- **PROBLEM DESCRIPTION**
Stop after the line containing "Task: Click info icon beside Anzahlung"; retype every line of the data before it exactly, starting from the first.
** DATASET follows **
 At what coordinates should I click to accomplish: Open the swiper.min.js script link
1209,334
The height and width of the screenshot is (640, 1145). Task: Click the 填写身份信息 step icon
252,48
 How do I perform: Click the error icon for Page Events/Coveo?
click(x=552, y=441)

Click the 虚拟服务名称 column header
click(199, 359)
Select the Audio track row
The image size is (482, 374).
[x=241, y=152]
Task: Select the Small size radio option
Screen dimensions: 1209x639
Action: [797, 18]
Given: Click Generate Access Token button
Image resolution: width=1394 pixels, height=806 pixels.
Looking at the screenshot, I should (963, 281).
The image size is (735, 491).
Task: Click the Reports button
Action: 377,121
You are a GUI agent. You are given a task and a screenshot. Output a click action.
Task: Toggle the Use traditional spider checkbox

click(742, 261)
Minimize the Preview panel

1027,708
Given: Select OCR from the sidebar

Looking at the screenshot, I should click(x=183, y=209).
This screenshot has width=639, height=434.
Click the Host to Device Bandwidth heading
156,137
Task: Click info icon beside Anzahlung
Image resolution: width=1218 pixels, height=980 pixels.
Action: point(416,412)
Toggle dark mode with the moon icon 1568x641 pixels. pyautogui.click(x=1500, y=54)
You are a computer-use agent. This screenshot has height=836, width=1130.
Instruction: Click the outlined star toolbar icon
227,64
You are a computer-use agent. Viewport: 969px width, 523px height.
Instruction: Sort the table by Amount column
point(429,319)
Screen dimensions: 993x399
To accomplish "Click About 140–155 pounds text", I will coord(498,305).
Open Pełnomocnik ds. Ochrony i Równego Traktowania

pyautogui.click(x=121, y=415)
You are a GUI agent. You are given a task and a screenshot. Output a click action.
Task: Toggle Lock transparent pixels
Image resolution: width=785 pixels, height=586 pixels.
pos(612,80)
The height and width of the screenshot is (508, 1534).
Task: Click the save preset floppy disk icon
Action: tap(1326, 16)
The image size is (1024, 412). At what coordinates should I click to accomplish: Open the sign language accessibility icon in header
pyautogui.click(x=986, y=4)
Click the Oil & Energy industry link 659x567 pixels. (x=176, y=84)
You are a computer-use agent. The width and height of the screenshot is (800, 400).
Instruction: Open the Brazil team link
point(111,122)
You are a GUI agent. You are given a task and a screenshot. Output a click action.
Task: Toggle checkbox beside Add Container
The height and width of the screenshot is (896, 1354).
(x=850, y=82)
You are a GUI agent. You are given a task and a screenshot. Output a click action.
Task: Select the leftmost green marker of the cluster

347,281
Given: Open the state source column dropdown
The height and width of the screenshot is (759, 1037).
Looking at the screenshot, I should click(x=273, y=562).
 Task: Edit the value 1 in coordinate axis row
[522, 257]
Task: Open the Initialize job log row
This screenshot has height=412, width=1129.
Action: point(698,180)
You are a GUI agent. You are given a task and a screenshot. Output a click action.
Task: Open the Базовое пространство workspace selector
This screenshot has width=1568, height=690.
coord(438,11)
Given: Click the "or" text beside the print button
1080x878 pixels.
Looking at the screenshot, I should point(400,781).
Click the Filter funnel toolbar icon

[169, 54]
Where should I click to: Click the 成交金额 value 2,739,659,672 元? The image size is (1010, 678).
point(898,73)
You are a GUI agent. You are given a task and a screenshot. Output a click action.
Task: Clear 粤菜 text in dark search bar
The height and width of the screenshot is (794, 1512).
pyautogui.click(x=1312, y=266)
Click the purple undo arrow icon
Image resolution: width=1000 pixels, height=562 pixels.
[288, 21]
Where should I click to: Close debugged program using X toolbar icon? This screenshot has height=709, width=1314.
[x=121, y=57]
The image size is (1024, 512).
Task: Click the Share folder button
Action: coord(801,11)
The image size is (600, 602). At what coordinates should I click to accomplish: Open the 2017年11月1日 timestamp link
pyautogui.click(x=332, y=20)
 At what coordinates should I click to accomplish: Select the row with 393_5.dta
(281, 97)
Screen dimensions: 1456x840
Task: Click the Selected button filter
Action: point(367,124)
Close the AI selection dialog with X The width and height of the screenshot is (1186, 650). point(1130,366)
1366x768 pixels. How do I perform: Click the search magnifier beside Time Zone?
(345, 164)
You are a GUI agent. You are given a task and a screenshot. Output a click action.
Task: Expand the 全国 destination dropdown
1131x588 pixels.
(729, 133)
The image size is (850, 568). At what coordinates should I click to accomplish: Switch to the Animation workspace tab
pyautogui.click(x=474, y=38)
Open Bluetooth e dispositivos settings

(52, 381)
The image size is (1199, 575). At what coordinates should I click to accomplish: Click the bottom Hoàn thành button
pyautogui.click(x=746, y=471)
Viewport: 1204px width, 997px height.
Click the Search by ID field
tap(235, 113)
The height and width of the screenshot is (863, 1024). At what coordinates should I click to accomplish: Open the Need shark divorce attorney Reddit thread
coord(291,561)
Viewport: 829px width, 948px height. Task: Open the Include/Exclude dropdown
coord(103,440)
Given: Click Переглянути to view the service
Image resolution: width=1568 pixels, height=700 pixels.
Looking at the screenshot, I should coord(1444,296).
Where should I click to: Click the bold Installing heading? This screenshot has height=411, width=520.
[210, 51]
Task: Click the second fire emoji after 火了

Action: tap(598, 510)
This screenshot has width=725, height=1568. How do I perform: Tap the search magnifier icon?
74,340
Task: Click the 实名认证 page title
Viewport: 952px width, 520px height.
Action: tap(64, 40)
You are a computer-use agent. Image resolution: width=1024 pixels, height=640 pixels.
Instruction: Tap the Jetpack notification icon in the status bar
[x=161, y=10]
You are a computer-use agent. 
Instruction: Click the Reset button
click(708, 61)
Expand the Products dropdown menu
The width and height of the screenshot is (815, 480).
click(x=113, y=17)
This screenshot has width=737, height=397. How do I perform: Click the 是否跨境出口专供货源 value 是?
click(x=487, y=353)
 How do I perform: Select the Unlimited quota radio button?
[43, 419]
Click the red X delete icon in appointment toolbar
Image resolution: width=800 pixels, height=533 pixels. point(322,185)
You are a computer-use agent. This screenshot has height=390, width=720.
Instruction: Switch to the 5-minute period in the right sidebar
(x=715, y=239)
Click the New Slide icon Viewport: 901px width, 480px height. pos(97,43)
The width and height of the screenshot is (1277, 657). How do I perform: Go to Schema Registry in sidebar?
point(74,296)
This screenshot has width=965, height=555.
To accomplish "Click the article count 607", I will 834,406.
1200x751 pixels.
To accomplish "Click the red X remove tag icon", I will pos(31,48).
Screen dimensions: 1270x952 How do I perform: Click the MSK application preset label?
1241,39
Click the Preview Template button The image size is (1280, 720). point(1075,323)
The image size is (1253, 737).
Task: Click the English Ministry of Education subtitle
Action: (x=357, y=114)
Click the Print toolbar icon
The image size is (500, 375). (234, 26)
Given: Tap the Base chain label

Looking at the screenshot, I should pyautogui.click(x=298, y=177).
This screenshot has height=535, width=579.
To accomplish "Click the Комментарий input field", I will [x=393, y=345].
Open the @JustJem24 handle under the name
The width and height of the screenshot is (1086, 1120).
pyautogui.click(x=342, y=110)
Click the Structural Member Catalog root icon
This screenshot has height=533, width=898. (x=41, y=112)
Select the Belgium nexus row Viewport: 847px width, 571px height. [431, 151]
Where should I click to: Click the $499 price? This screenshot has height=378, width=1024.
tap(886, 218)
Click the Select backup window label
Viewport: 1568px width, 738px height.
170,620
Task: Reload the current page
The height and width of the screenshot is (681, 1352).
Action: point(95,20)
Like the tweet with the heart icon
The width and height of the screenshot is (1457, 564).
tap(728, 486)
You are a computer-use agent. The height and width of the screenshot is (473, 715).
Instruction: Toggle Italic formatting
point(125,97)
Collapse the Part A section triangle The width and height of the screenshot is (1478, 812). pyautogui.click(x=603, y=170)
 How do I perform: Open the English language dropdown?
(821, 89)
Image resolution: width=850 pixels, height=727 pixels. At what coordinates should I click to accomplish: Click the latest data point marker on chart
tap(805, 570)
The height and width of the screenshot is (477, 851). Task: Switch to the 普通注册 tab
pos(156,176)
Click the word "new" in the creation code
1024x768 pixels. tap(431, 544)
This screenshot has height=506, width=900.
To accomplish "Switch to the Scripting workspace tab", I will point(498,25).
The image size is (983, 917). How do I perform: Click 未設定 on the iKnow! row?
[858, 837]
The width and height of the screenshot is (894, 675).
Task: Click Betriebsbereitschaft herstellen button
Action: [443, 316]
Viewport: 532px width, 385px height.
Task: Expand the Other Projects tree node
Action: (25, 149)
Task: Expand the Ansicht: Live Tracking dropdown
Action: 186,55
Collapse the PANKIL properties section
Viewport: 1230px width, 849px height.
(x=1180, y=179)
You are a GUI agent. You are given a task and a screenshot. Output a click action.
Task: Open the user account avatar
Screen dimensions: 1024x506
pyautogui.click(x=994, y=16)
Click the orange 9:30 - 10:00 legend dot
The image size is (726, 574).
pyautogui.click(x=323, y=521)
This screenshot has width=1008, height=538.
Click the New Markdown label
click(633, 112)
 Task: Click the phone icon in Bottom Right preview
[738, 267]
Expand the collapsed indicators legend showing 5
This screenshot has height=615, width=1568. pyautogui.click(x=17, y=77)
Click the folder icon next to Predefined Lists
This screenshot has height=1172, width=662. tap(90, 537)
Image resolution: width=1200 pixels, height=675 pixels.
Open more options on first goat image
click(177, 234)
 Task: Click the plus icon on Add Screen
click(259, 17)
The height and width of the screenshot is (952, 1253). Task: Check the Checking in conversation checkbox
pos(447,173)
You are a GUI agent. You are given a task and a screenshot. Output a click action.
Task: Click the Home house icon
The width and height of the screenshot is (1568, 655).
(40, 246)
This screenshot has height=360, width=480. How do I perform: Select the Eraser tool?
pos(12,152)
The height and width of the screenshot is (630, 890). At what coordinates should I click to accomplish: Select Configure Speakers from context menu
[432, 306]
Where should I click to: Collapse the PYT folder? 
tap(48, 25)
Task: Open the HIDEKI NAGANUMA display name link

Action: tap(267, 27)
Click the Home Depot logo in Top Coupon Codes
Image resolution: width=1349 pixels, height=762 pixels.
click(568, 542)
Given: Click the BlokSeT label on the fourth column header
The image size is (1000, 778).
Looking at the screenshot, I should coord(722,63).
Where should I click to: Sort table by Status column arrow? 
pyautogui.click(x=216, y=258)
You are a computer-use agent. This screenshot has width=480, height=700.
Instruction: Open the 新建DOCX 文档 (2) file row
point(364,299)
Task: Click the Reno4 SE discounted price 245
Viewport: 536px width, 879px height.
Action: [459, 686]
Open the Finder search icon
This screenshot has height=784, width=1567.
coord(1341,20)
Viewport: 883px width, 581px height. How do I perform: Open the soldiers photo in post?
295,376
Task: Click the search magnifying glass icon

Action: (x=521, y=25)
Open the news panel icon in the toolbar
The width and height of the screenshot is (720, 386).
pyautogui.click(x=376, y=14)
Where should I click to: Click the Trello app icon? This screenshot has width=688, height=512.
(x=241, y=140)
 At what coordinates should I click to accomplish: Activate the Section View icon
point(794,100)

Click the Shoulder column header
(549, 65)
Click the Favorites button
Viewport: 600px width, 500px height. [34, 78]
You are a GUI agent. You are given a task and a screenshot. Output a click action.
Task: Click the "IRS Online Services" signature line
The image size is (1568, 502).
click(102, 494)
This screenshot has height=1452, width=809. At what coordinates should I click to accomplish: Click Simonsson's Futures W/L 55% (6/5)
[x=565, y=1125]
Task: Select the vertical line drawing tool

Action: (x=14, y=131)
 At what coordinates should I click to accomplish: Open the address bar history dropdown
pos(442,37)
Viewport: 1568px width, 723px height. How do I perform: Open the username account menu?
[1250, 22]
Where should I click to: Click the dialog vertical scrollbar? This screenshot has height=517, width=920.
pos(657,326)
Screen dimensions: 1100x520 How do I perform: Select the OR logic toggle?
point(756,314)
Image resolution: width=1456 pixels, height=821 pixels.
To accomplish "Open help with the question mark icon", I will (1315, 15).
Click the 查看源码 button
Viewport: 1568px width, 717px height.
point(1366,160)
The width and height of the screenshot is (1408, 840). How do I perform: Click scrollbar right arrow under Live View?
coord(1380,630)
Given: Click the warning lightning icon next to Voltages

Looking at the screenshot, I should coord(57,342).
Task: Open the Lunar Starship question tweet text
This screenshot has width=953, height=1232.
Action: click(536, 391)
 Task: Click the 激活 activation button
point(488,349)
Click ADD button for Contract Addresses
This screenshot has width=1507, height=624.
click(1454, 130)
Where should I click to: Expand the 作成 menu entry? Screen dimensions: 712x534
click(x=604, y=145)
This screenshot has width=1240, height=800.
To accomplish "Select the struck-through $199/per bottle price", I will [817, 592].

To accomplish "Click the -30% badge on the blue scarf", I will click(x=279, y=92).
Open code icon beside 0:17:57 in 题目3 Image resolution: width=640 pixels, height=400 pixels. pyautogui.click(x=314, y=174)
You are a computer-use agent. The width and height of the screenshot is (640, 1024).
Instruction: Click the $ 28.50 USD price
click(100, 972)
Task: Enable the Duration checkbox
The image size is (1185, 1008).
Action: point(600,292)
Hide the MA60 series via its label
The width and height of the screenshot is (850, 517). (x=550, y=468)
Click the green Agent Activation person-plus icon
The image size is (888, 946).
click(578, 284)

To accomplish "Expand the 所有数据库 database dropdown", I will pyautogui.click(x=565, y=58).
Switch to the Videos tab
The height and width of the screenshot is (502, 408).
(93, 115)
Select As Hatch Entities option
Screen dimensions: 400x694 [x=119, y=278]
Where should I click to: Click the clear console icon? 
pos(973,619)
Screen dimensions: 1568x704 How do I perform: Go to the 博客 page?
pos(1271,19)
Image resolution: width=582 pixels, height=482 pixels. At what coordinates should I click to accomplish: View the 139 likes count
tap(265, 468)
** End of DATASET **
- **REPLY TO THE TASK**
 At what coordinates should I click to accomplish: Open the swiper.min.js script link
1209,334
The height and width of the screenshot is (640, 1145). Task: Click the 填写身份信息 step icon
252,48
 How do I perform: Click the error icon for Page Events/Coveo?
click(x=552, y=441)

Click the 虚拟服务名称 column header
click(199, 359)
Select the Audio track row
The image size is (482, 374).
[x=241, y=152]
Task: Select the Small size radio option
Screen dimensions: 1209x639
Action: [797, 18]
Given: Click Generate Access Token button
Image resolution: width=1394 pixels, height=806 pixels.
Looking at the screenshot, I should (963, 281).
The image size is (735, 491).
Task: Click the Reports button
Action: 377,121
You are a GUI agent. You are given a task and a screenshot. Output a click action.
Task: Toggle the Use traditional spider checkbox

click(742, 261)
Minimize the Preview panel

1027,708
Given: Select OCR from the sidebar

Looking at the screenshot, I should click(x=183, y=209).
This screenshot has width=639, height=434.
Click the Host to Device Bandwidth heading
156,137
Task: Click info icon beside Anzahlung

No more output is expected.